(Lines for finding text and elements)

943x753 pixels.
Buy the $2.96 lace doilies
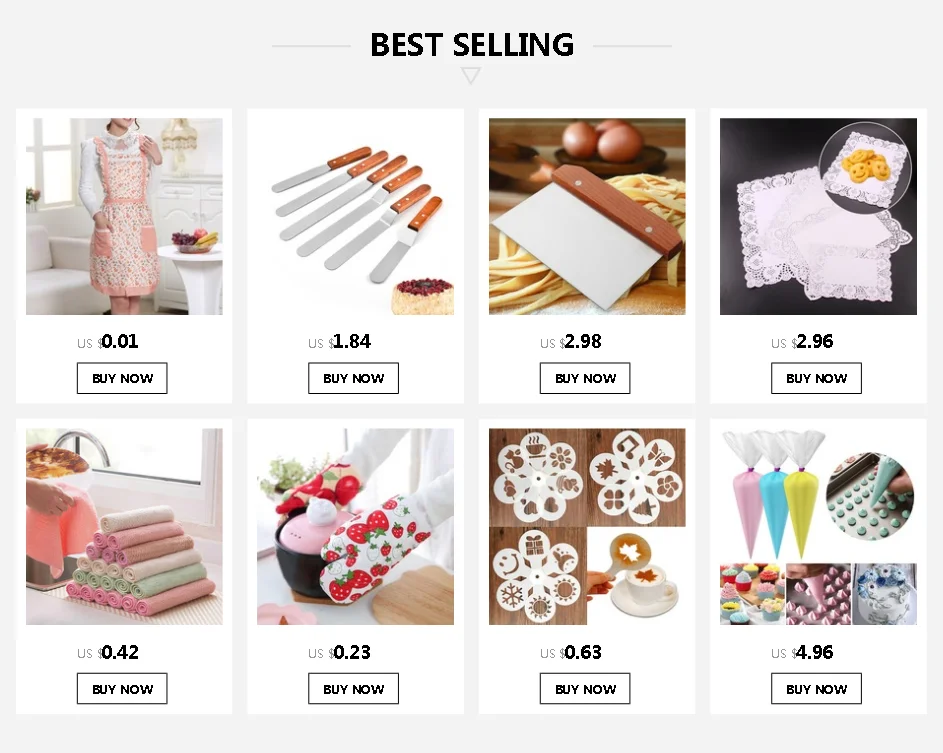[x=817, y=378]
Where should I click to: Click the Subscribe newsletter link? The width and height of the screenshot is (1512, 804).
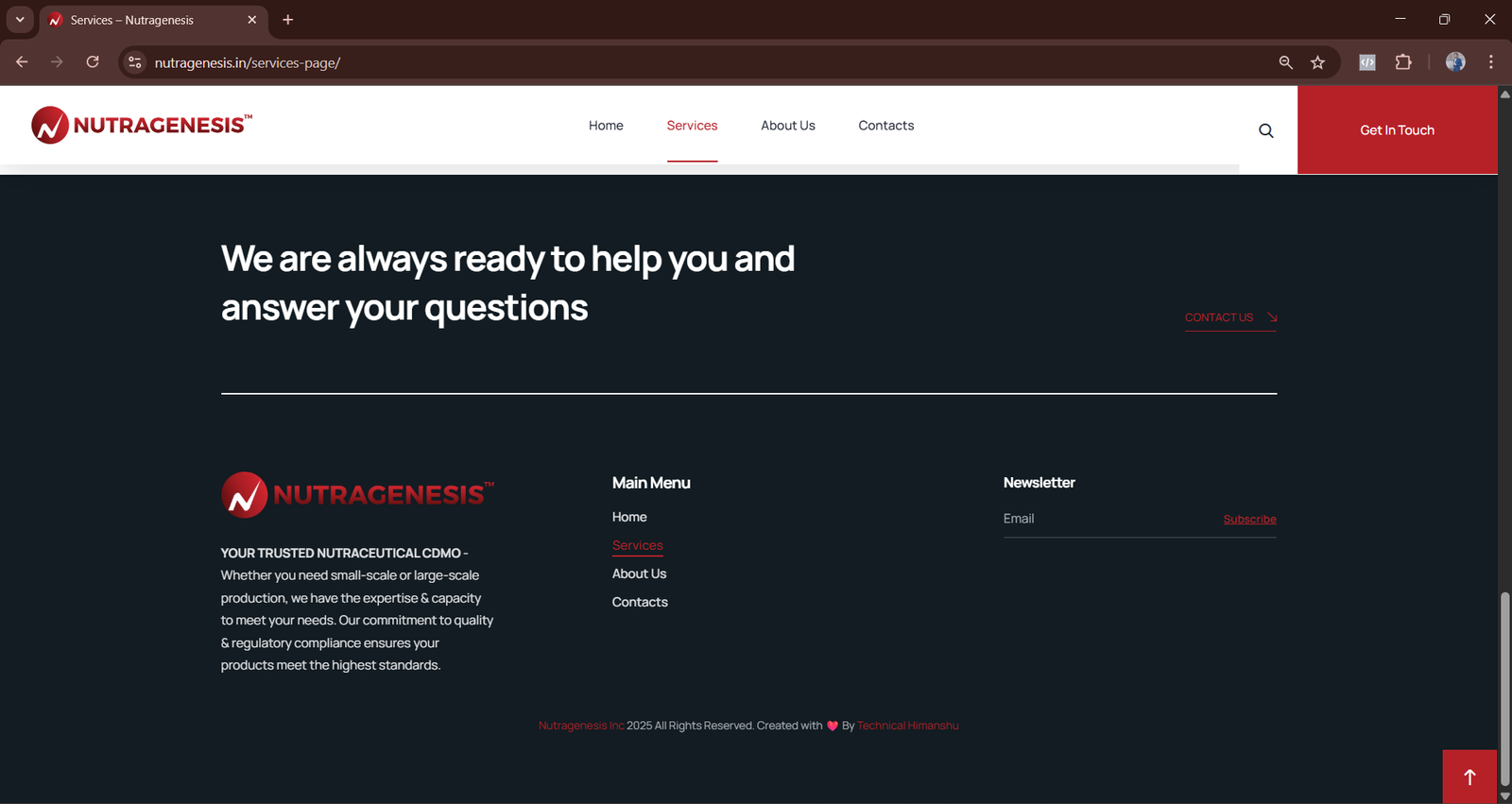pyautogui.click(x=1249, y=519)
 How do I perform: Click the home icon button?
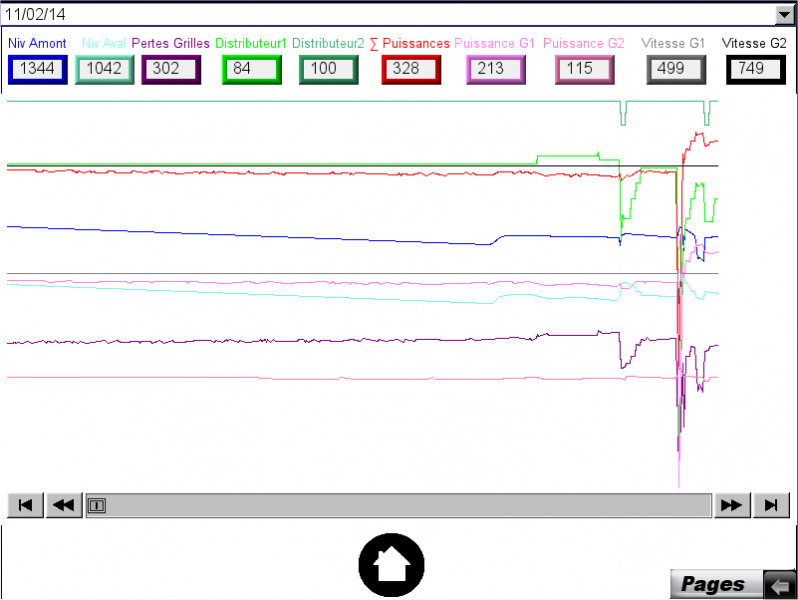(x=391, y=565)
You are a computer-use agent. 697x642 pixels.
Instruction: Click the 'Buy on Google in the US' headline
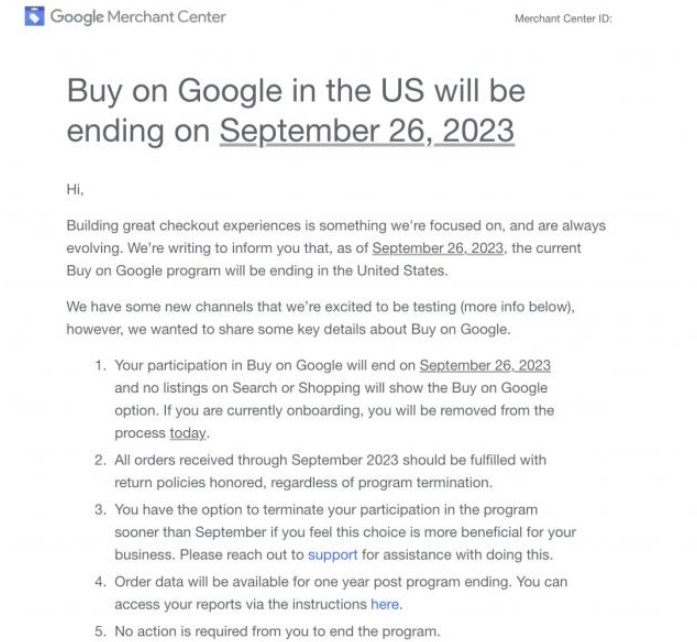pyautogui.click(x=296, y=110)
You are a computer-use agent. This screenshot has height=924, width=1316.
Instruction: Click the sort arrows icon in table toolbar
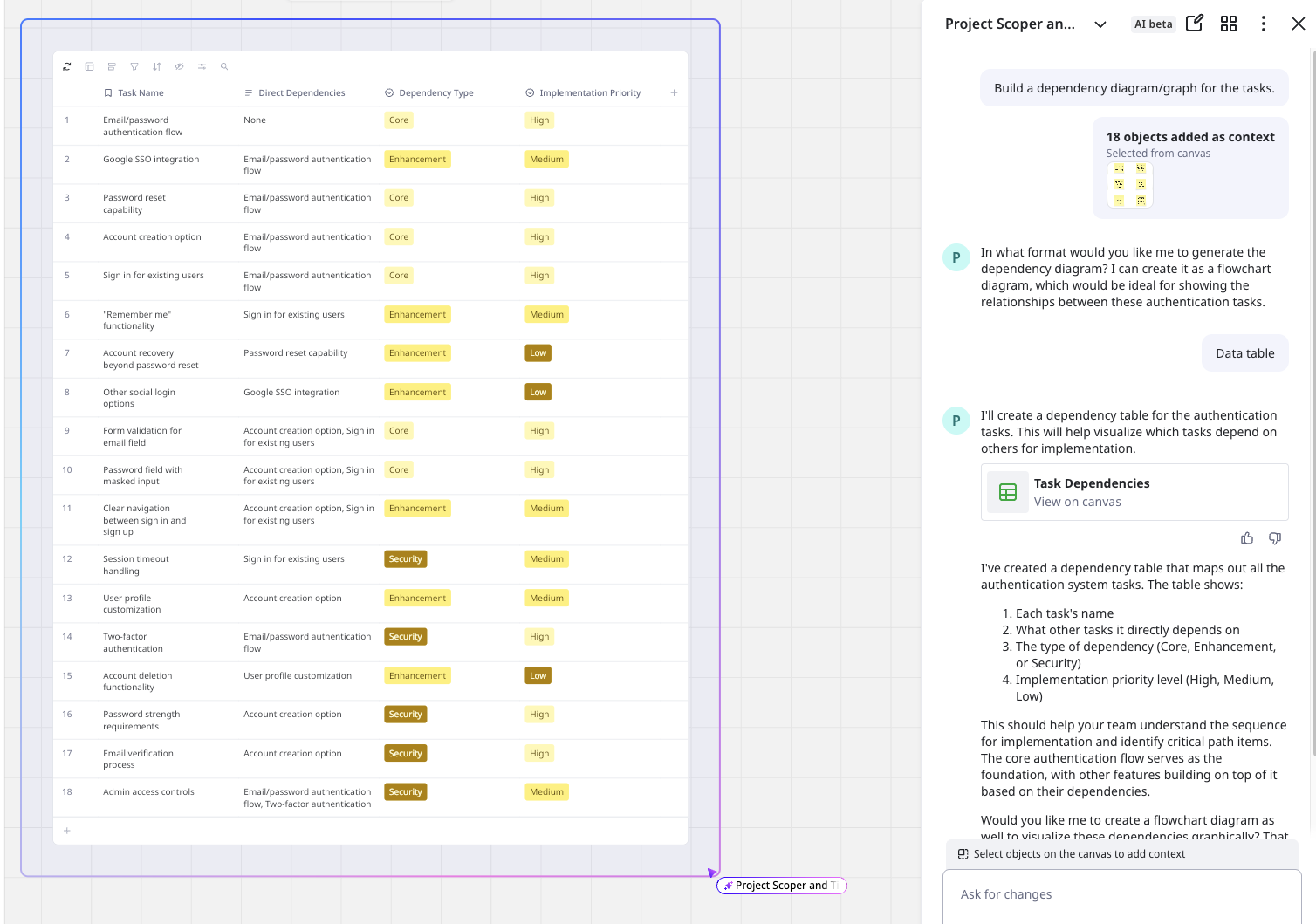click(157, 66)
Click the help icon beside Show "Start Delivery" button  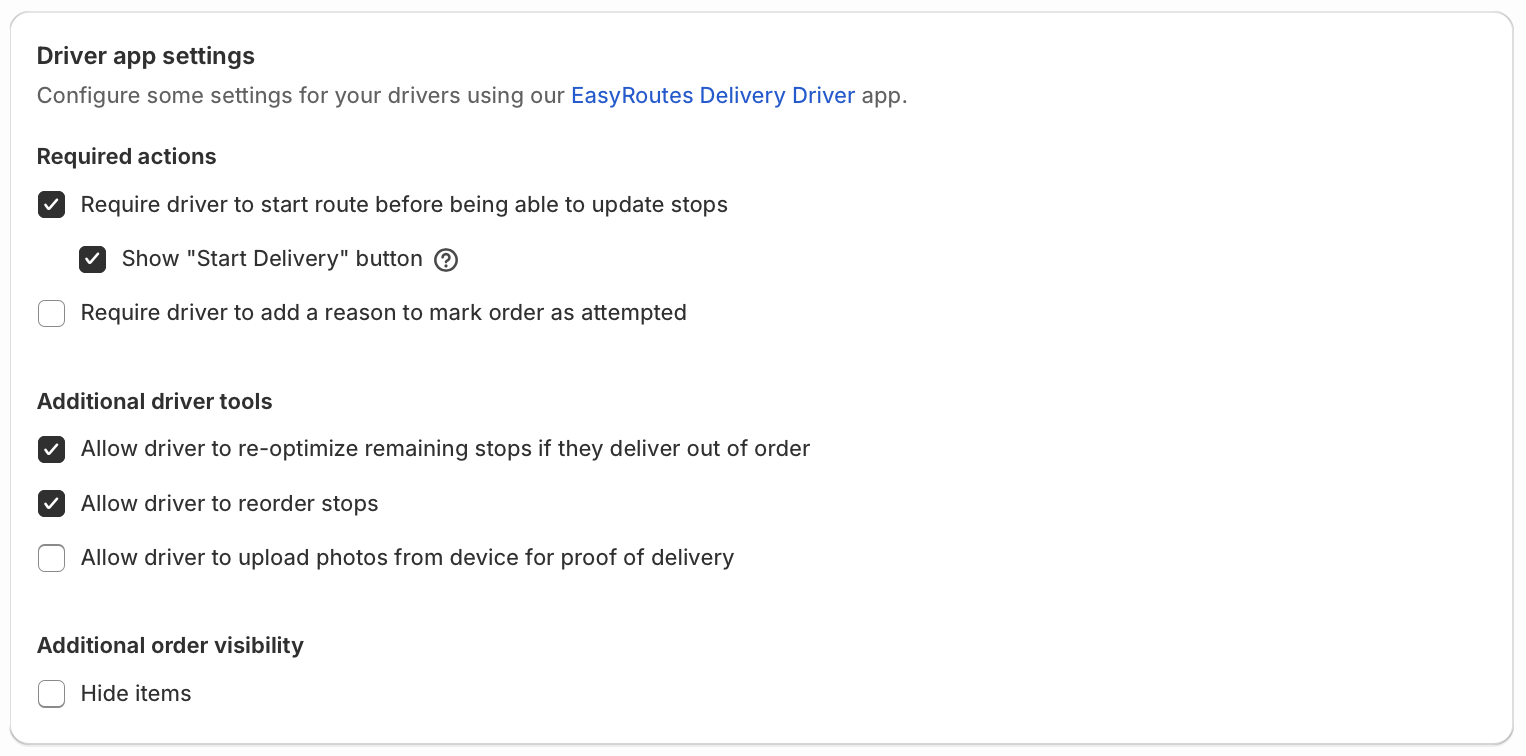(447, 260)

## WHAT THE TASK REQUIRES
Switch "home icon" to "search icon" in the lines from the start through the line that contains "pyautogui.click(x=296, y=110)", inclusive, and write those lines out again with nothing else changed. Leave the pictures out of the answer.

## COMPLETED TASK
943x753 pixels.
Buy the $2.96 lace doilies
[x=817, y=378]
Where should I click to: Click the Subscribe newsletter link? The width and height of the screenshot is (1512, 804).
pyautogui.click(x=1249, y=519)
 How do I perform: Click the search icon button?
(x=391, y=565)
You are a computer-use agent. 697x642 pixels.
Instruction: Click the 'Buy on Google in the US' headline
pyautogui.click(x=296, y=110)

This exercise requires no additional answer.